> Work to complete:
[1] Decide whether each statement below agrees with the wastewater variable-selection post. For each of (a), (b) and (c), answer yes or no and quote the words from the post that settle it.
(a) The study has 16 samples and 84 explanatory variables.
(b) Ridge is described as dropping too many variables.
(c) Principal component regression is said to make the data less interpretable.
[2] Extend the wastewater variable-selection post from where it stops.

━━━ Supplied passage ━━━

I am currently doing a research where I am finding the relationship between the quality of wastewater (e.g. biochemical oxygen demand, amount of nitrogen...) and regional characteristics of that catchment area (e.g. population, average income...) The problem (the absolute pain of this) is in that there is only 16 samples, and 84 explanatory variables I am using, making it a p>n situation.
I am trying to carry out variable selection for the sake of narrowing down on the main variables which are able to explain patterns for each of the wastewater quality.
From my research, these are the suggested methods and their caveats that I have seen:
- LASSO (but it will select variables which are possibly correlated)
- Ridge (but this will preserve too many of my variables, which doesn't help with simplicity of my model)
- Elastic Net (unstable given my sample size wrt its variance)
- Principal component regression (but squishes the data into PC's - making it less interpretable, although they can be converted back to each variable with some loss of data)

━━━ Stored data ━━━

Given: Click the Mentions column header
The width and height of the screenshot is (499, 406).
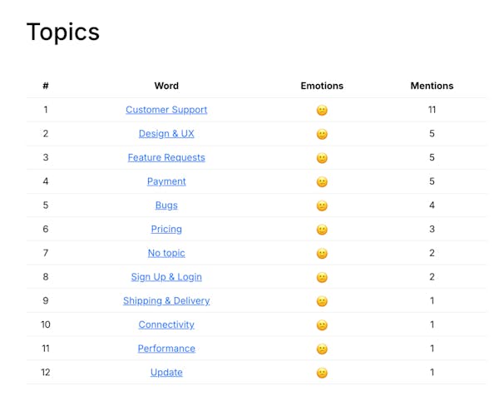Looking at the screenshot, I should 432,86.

━━━
━━━ Stored data ━━━

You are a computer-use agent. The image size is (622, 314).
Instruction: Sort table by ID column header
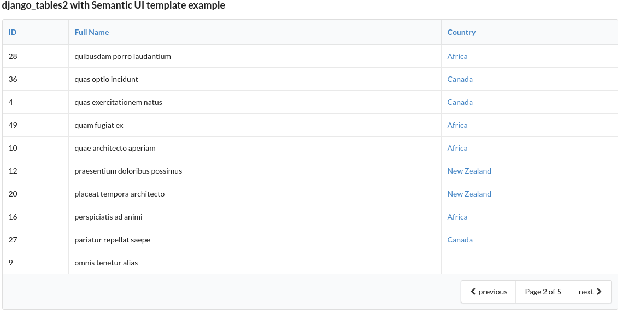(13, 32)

━━━

> Results in order:
[1]
(a) Yes: "there is only 16 samples, and 84 explanatory variables I am using"
(b) No: "this will preserve too many of my variables"
(c) Yes: "making it less interpretable"

[2]
- sparse PCA (which sounds reasonable, but some posts have mentioned unsupervised pre-processing is pretty bad for data with very low sample size, as in my case. Link, comment by cbeleites)
I have read Professor Harrell's book, and I have also considered getting rid of a few predictors manually before processing them (e.g. predictors not related, predictors which might not be collected from now on).
I understand this isn't an "ideal" statistical situation - but any advice/recommendation regarding the variable selection methods / modelling methods I can use would be greatly appreciated.
Thank you!